Aufgaben
1 - Welche Farbbezeichnungen kommen im Auszug über die Elektrolyse von Anilin und Toluidin vor? Nenne jede nur einmal.
2 - Welche Farbe nimmt laut dem Auszug über die Elektrolyse von Anilin und Toluidin eine wässerige Lösung von je 1 Mol. Anilinchlorhydrat auf 2 Mol. Chlorhydrat des flüssigen Toluidins am positiven Pol an?
3 - Führe den Auszug über die Elektrolyse von Anilin und Toluidin im Anschluss an seinen letzten Satz weiter.

Auszug

^^^^^^^^

Die Deshydrogenation des Pseudotoluidins und die Bildung eines violetten Farbstoffes
kann also eben so gut durch den elektrolytischen Sauerstoff als durch Chlorkalk
geschehen. Die Salze des krystallisirten Toluidins erleiden unter dem Einfluß des
Sauerstoffes der Luft eine analoge Veränderung wie diejenige, welche ich beschrieben
habe; denn sie werden rasch bräunlich.
IV. Elektrolyse der Gemische des Anilins
und der Toluidinisomeren.
Die Gemische des Anilins- und der Toluidinisomeren verhalten sich anders wie
die einzelnen Basen; so färbt sich z.B. eine wässerige Lösung von je 1 Mol.
Anilinchlorhydrat auf 2 Mol. Chlorhydrat des flüssigen Toluidins am positiven Pol
roth. Anilin des Handels oder Anilin für Roth, unvollständig gesättigt durch
Schwefelsäure oder Salzsäure, und in wässeriger Lösung mit Zusatz von Ammoniak, gab
am deshydrogenirenden Pole als Hauptproduct einen rothen und als Nebenproduct einen violetten Farbstoff.

^^^^^^^^

Rohdaten

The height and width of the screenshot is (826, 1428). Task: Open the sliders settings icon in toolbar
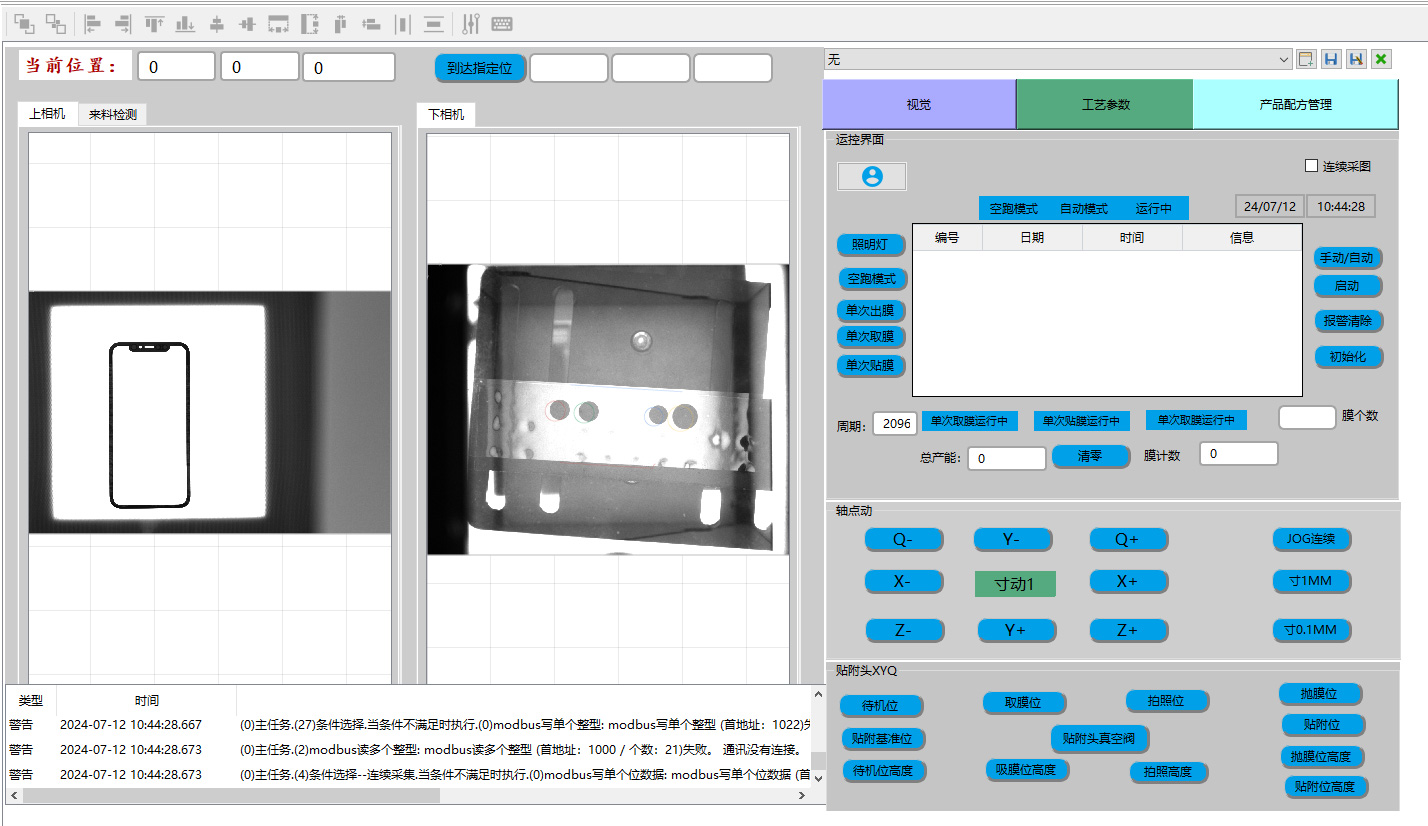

^^^^^^^^

Lösungen
1 - violett, bräunlich, roth

2 - Sie färbt sich rot.

3 -
Am negativen Pole zeigte sich keine Färbung und es bildete sich kein Absatz. Die
Flüssigkeit hingegen am positiven Pole färbte sich roth, und es bildete sich ein in
Alkohol mit rothvioletter Farbe löslicher Niederschlag. Nach dem Verdampfen
hinterließ die Flüssigkeit einen rothen Rückstand, der zuerst an Aether einen
rothgelben, dann an Alkohol und schwieriger an Chloroform zwei verschiedene
Farbstoffe abgab, einen rothen und einen violetten. Es bildet sich also unter diesen
Umständen ein rother Farbstoff neben einem violetten.
Schon Runge hatte 1834 gezeigt, daß das Kyanol, das wir
heute Anilin nennen, mit Chlorkalk blaue, violette und rothe Färbungen gibt. A. W.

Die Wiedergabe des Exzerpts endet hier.